Symbol table operations
This describes functions for symbol table operations.
Each FST arc has an input (
ilabel
) and output (
olabel
) label. Symbol tables
can be used to map between these labels and actual strings (which may be bytes,
Unicode codepoints, phones, words, etc.). See the
symbol table documentation
for more information.
fst::MergeSymbols
The function
fst::MergeSymbols
takes two mutable FST arguments and an enum
specifying how the tables are to be merged:
-
MERGE_INPUT_SYMBOLS
: merges the input tables of the input FSTs.
-
MERGE_OUTPUT_SYMBOLS
: merges the output tables of the input FSTs.
-
MERGE_INPUT_AND_OUTPUT_SYMBOLS
: merges both input and output tables of the input FSTs (i.e., for intersection, union, etc.).
-
MERGE_LEFT_OUTPUT_AND_RIGHT_INPUT_SYMBOLS
: merges the left-hand side's input symbols with the right-hand side's output symbols (e.g., for composition).
Asked to merge two tables (which themselves may be null), the algorithm proceeds
as follows:
- If one or both both tables are null, do no work.
- If the tables' ("labeled") checksums match, do not work.
- Otherwise, merge the two tables by adding symbols from the first to the second table, and the second table to the first.
Only in the last case is there the possibility of a labeling conflict (i.e., the
two tables map separate labels to the same symbol, or separate symbols to the
same label). In the case of conflict, the second FST may require relabeling. The
fst::MergeSymbols
function does this automatically so long as the flag
--fst_relabel_symbol_conflicts
is set to true (the default).
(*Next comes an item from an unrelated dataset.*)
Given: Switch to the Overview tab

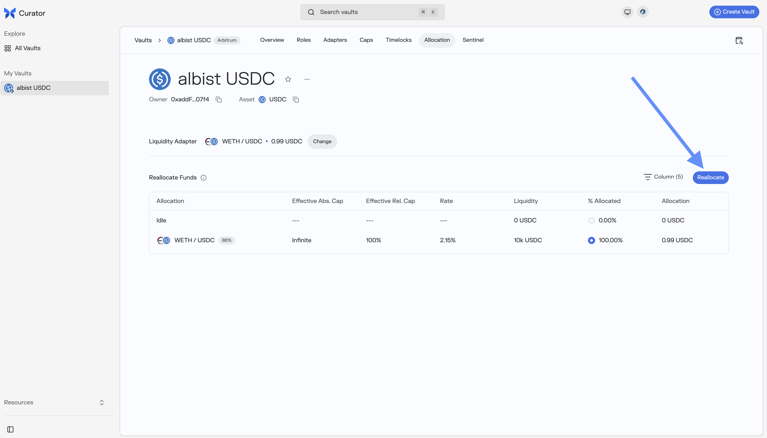Looking at the screenshot, I should coord(272,40).
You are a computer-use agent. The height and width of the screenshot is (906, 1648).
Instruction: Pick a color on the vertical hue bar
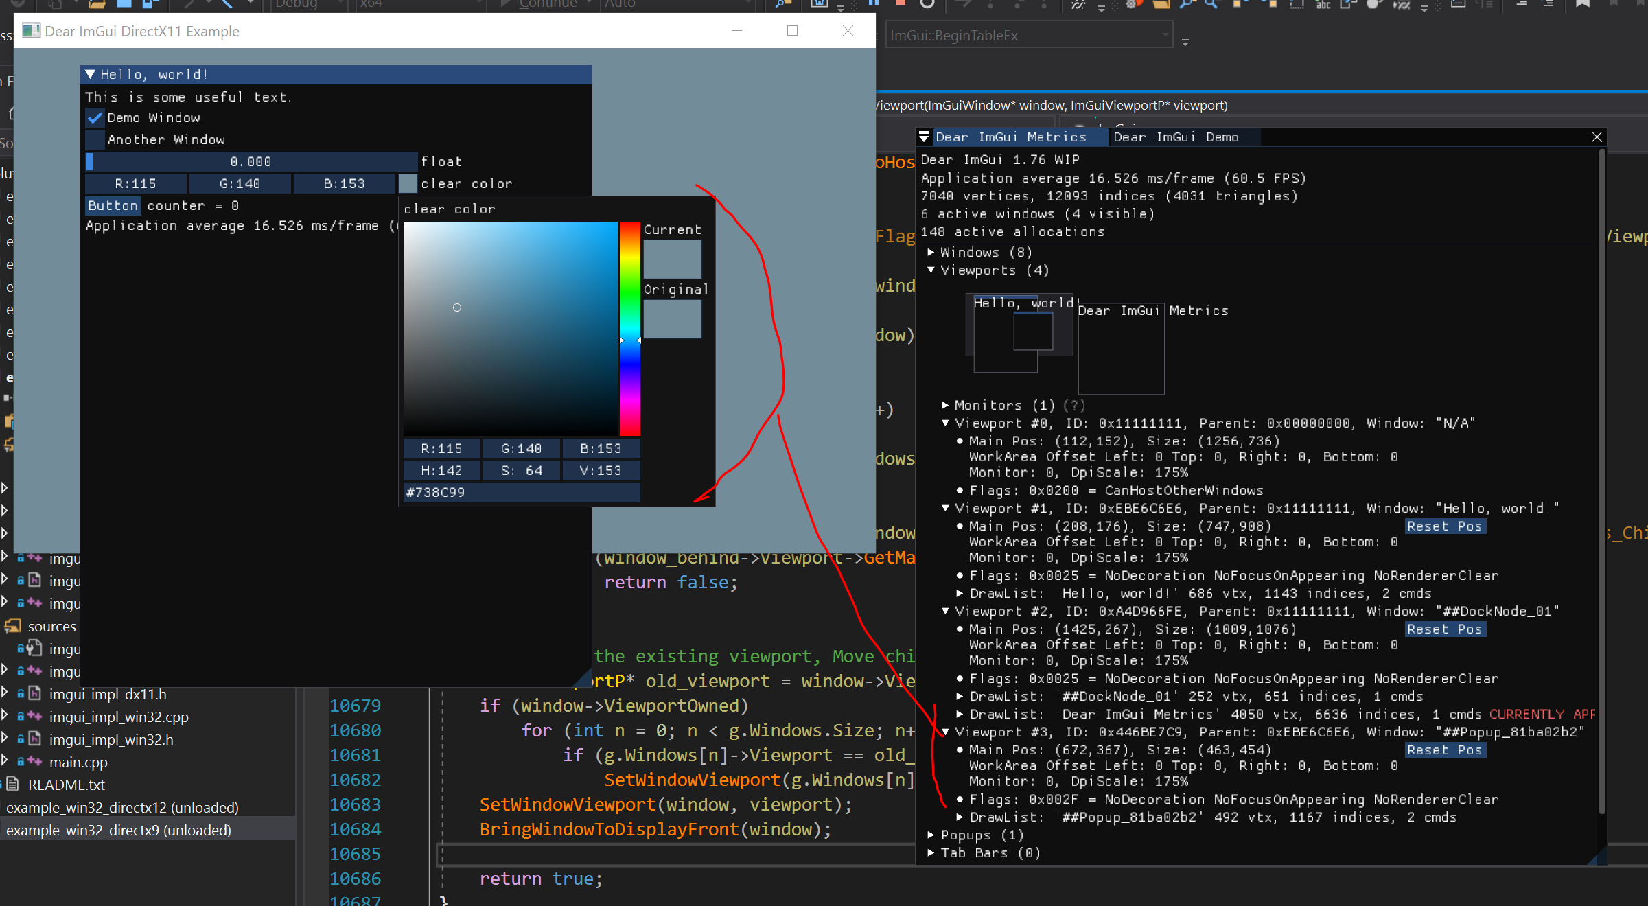click(x=630, y=329)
However, if
relabeling is required to resolve a conflict but this flag is set to false,
fst::MergeSymbols
logs a warning and returns false to indicate failure.
Symbol table merging in Pynini
The above function is used extensively in Pynini to ensure symbol table
compatibility for core rational operations like composition, intersection, and
union. This is done automatically.